- DIRECTIONS: Lay out these records as a numbered list, leaving out any blank lines.

┌─ EXCERPTED RECORDS

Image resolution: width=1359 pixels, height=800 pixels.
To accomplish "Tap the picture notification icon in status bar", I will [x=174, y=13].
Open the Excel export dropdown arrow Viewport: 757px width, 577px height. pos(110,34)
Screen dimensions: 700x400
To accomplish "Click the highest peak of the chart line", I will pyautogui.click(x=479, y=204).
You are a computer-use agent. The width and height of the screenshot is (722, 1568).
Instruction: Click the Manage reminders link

└─

- IN RESPONSE:
1. Image resolution: width=1359 pixels, height=800 pixels.
2. To accomplish "Tap the picture notification icon in status bar", I will [x=174, y=13].
3. Open the Excel export dropdown arrow Viewport: 757px width, 577px height. pos(110,34)
4. Screen dimensions: 700x400
5. To accomplish "Click the highest peak of the chart line", I will pyautogui.click(x=479, y=204).
6. You are a computer-use agent. The width and height of the screenshot is (722, 1568).
7. Instruction: Click the Manage reminders link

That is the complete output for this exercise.